Guilherme da Guerra Domingos, de 24 anos, morreu, na última terça-feira (13/1), no parque aquático Wet’n Wild, em Itupeva, no interior de São Paulo, enquanto exercia a função de salva-vidas. Ele trabalhava no parque havia mais de dois anos e tinha sido promovido, em outubro de 2025, ao cargo de líder de salva-vidas.

De acordo com o boletim de ocorrência, Guilherme realizava seu trabalho no brinquedo chamado Walter Bomb quando, durante um mergulho, foi sugado pelo ralo do equipamento. Com isso, o rapaz ficou preso e se afogou.

Segundo apurou o Metrópoles, no momento do mergulho, Guilherme vestia um macacão que não fazia parte do uniforme de trabalho e entrou na piscina para recuperar uma aliança. Durante a ação, o macacão ficou preso no sugador da piscina. Ele foi socorrido, minutos depois, já em estado crítico, mas não resistiu.

Walter Bomb

A atração Walter Bomb é descrita pelo próprio parque como um conjunto de três tobogãs fechados que partem de uma torre de sete metros de altura e levam os visitantes, em alta velocidade, para uma piscina. Segundo o site oficial do Wet’n Wild, o brinquedo possui diferentes níveis de intensidade, representados por cores: verde, amarelo, laranja e vermelho. O Walter Bomb está classificado no nível vermelho, indicando alto grau de intensidade.

Após o resgate, Guilherme recebeu primeiros socorros e foi encaminhado pelo Serviço de Atendimento Móvel de Urgência (Samu) de Itupeva ao Hospital Nossa Senhora Aparecida.
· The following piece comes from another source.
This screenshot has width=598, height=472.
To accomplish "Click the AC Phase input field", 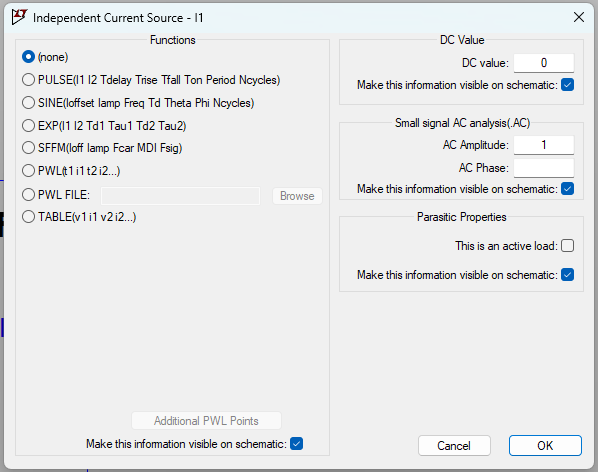I will click(x=543, y=168).
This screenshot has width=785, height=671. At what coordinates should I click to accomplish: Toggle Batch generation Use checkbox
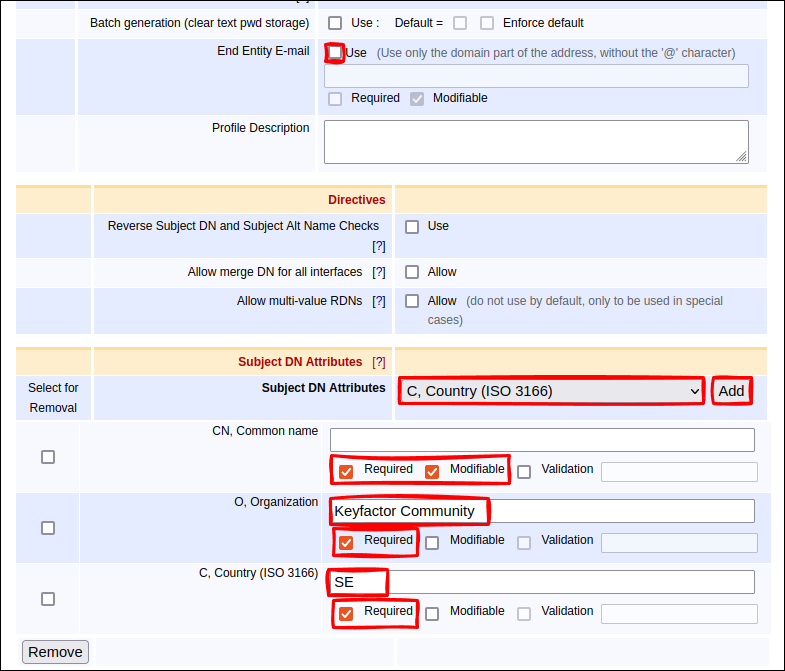[335, 23]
O que diz o parque aquático

Em nota ao Metrópoles, o Wet’n Wild confirmou a morte do colaborador, que teria apresentado “uma intercorrência após realizar uma intervenção em uma das atrações”.

De acordo com o comunicado, a situação foi rapidamente identificada por outros colaboradores, que iniciaram imediatamente os procedimentos de resgate, seguindo os protocolos de segurança estabelecidos. Guilherme recebeu atendimento médico no local e foi encaminhado ao hospital mais próximo, onde o óbito foi confirmado pela equipe médica.

O Wet’n Wild informou ainda que, em respeito ao funcionário e aos demais colaboradores, as atividades do parque foram suspensas no período da tarde. A empresa declarou que lamenta profundamente o ocorrido e afirmou que está prestando toda a assistência necessária aos familiares da vítima.

Em outra nota, enviada nesta quarta-feira (14/1), o parque aquático destacou ainda que a piscina da atração Water Bomb, na qual ocorreu o incidente, não possui ralo. “O sistema hidráulico é composto por drenos laterais, localizados em direção oposta à saída da toboáguas, e de onde saem os visitantes da piscina. A atração está em operação há 17 anos, sem registro de ocorrências”, apontou.

“Ressaltamos que os salva-vidas do Wet’n Wild são certificados por uma equipe norte-americana, passam por treinamentos e reciclagens mensais, que incluem procedimentos de segurança, resgate aquático e atendimento a emergências. Também esclarecemos que o parque possui todas as licenças necessárias para operar e está comprometido com a segurança de visitantes e funcionários. Neste momento, a empresa está em contato com as autoridades e colaborando com as apurações em curso”, completou o texto do Wet’n Wild.